El último oso

Hannah Gold
Duomo, 2021

Si eres de los que sienten (como verás no he dicho «piensan») que los animales pueden comunicarse con los seres humanos, y de los que sea cual sea el tipo de animal estás convencido (observa, no he dicho “te parece”) de que pueden sonreír y llorar, de algún modo, prepárate para una historia que te hará derramar alguna que otra lágrima. Digo esto con conocimiento de causa.

April, una niña de once años, viaja hasta el Círculo Polar Ártico junto a Edmund, su padre y científico de profesión, para que pueda hacerse cargo durante seis meses del observatorio meteorológico que hay allí. La abuela de la niña, y madre del energúmeno que quiere llevarse a su nieta a una isla perdida en medio del Ártico, no lo ve con buenos ojos. ¿Qué demonios van a hacer ellos dos solos en una diminuta isla en medio del mar de Barents?

Bjørnøya, su nombre original en noruego, se llama así por ser un territorio hasta donde el oso polar llegaba… Sí, en pasado. Cada vez hay menos hielo en aquellas latitudes, y cada vez hay menos osos. Es decir, en esa isla no debe haber ningún oso polar, tan solo frío, mucho frío, y un sol de medianoche maravilloso que van a tener la suerte de contemplar. Repito, en esa isla no debe haber ningún oso. Entonces… ¿por qué hay uno?

Una nota de la autora al final del libro explica la motivación para escribir una historia así, la historia de la increíble amistad de una niña pequeña con uno de los animales salvajes más fascinantes, uno de los carnívoros más grandes del planeta. Y da igual que sepamos que eso es imposible, porque está bien contada, alejada de toda ñoñería, ofreciéndonos la oportunidad para conocer un poco mejor una zona olvidada (cada vez menos por la cantidad de recursos que las grandes potencias pretenden explotar) pero crucial para el futuro del planeta, al tiempo que cuenta una historia de duelo (la madre de April murió hace años en un accidente de tráfico) en la que un padre se sumerge en su trabajo hasta el punto de despreocuparse por completo de su hija, y esta consigue, a través de su amor por los animales, sentirse un poquito menos sola. Su padre utiliza el concepto escandinavo friluftsliv para referirse a la pasión que siente su hija por la naturaleza, y la recuerda retozando en el jardín mientras él la miraba desde la ventana… igual que su madre. Naturaleza y amor, tan necesarios ambos.
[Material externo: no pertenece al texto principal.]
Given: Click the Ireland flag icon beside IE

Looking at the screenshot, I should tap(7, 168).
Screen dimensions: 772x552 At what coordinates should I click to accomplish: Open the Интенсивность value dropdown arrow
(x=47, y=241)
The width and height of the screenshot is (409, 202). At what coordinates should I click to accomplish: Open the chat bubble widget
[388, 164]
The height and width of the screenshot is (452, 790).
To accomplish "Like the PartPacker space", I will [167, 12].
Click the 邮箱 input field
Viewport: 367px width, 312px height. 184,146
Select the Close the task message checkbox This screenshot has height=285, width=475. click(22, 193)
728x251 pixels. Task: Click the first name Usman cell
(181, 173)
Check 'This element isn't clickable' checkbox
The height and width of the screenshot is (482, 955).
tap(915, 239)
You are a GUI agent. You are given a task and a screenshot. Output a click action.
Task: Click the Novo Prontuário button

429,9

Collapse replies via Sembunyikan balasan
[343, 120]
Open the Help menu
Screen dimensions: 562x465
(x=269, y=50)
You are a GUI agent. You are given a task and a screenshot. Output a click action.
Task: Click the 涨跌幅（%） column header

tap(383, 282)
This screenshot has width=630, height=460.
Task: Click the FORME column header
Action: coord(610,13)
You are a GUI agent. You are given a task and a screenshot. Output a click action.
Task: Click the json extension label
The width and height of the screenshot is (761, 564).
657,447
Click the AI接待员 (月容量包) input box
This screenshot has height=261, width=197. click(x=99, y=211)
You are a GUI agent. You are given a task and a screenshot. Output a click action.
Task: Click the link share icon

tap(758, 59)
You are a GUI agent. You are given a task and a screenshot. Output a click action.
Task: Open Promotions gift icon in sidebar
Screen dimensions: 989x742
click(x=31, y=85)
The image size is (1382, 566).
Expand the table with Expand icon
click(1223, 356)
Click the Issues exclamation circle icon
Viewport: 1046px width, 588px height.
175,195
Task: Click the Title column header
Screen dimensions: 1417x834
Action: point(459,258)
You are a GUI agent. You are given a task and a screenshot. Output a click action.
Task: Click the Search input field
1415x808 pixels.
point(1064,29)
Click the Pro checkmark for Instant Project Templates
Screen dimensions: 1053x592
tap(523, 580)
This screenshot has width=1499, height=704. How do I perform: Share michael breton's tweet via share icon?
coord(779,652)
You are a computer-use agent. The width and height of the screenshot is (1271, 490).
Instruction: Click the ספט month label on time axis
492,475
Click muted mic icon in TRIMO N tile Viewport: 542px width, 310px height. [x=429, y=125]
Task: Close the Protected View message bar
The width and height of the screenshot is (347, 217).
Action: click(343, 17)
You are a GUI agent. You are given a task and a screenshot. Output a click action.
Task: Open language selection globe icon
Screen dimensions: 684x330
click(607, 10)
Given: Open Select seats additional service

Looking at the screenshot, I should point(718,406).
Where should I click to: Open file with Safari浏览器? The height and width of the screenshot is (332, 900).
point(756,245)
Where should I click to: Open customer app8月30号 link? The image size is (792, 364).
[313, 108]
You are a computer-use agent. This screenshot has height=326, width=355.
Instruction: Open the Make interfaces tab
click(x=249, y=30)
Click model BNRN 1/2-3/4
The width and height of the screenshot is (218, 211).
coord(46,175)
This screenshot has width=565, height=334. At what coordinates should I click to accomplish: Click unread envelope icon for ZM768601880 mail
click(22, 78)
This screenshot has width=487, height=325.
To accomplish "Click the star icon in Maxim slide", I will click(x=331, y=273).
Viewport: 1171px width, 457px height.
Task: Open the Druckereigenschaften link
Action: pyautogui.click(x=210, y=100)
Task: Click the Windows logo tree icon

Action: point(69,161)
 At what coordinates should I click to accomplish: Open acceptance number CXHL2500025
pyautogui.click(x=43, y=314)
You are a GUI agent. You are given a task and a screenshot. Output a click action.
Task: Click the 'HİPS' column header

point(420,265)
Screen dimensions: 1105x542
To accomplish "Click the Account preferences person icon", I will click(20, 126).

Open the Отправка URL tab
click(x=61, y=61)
Acercar a los más jóvenes el mundo natural es esencial si queremos que cuiden y respeten el hogar que van a heredar. Más allá del cambio climático, del calentamiento global, de la desaparición de especies, está la necesidad de convivencia que la especie humana ha ido desarrollando con el resto de animales desde el principio de los tiempos. Esta historia no los humaniza, y quizá por eso llegue más al corazón. Galletas untadas con mantequilla de cacahuete no son la mejor comida para un oso polar hambriento, pero funcionan perfectamente como conexión entre el mundo humano y el mundo salvaje. Un mundo salvaje cada vez más amenazado por la civilización. ¿Llegarán las futuras generaciones a ver el deshielo del Ártico? Probablemente, y las consecuencias las sufrirán también. Historias como esta que nos cuenta Hannah Gold son indispensables, no ya para concienciar sino para recordar que tan frágiles como los osos polares somos los seres humanos… solo que lo ignoramos y disfrazamos esa vulnerabilidad con soberbia.

Es un libro maravilloso con momentos divertidos, angustiosos, lleno de toda la ternura imaginable en una niña capaz de hablar con los animales “desde dentro”, como si estuviera hecha de agua, dice ella. April Wood es un personaje delicioso que brindará al lector que se acerque, con curiosidad, a esta historia, unos momentos memorables.